Document:
-----

Elena Germanovna Buianova (, née Vodorezova, Водорезова; born 21 May 1963) is a Russian figure skating coach and retired competitive skater who represented the Soviet Union. She is the 1983 World bronze medalist and three-time European medalist.

Career 

Vodorezova was coached by Stanislav Zhuk at the Armed Forces sports society in Moscow. A gifted free-skater, she represented her country at the 1976 Winter Olympics aged just 12. She was the first skater to complete a double flip-triple toe loop combination. She was noted for a spectacularly high double Axel and fast spins. She won the bronze medal at the 1978 European Championships; it was the first time a Soviet ladies' single skater had won a medal at the event. She missed the 1979–1981 seasons completely due to severe juvenile arthritis, which prevented her from even walking for months in 1979.

She won a second bronze medal at the 1982 Europeans and silver at the 1983 event. She also won bronze at the 1983 World Championships – the first World medal for a Soviet female single skater. Vodorezova placed 8th at the 1984 Winter Olympics. She retired from competition in 1984. That year, she married a former skater, Sergey Buianov, and in 1987 gave birth to a son, Ivan.

-----

Collected material:

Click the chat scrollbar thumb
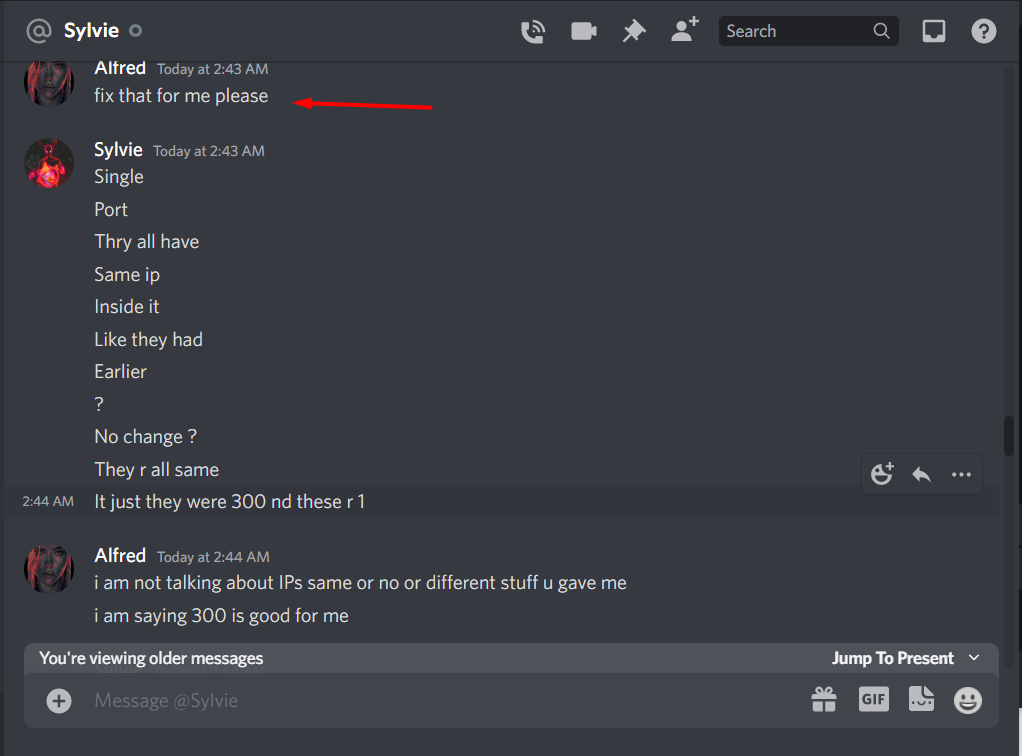The height and width of the screenshot is (756, 1022). point(1009,436)
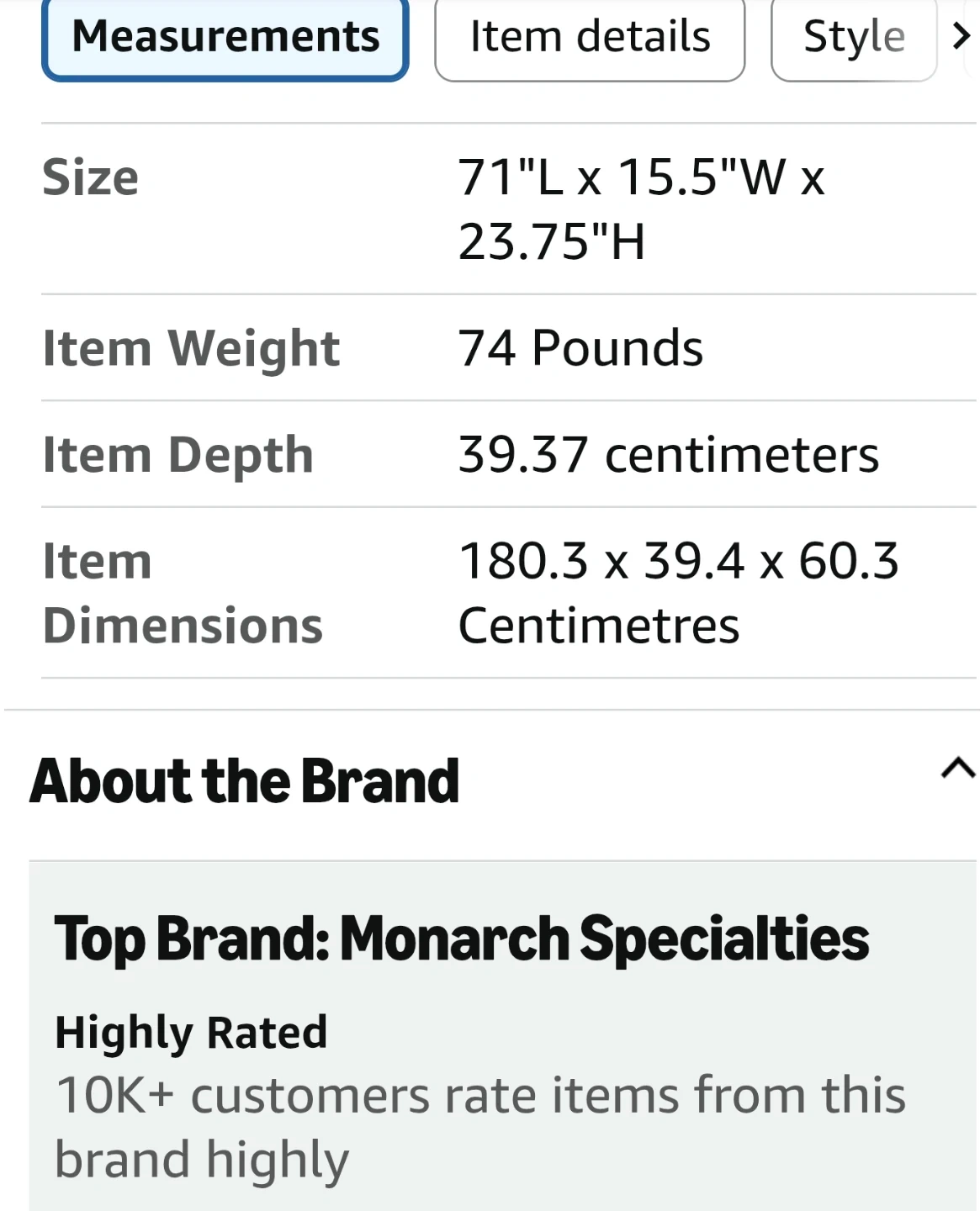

-----

Given task: According to the figure skating biography above, what condition caused Vodorezova to miss the 1979–1981 seasons?

Finished answer: Severe juvenile arthritis.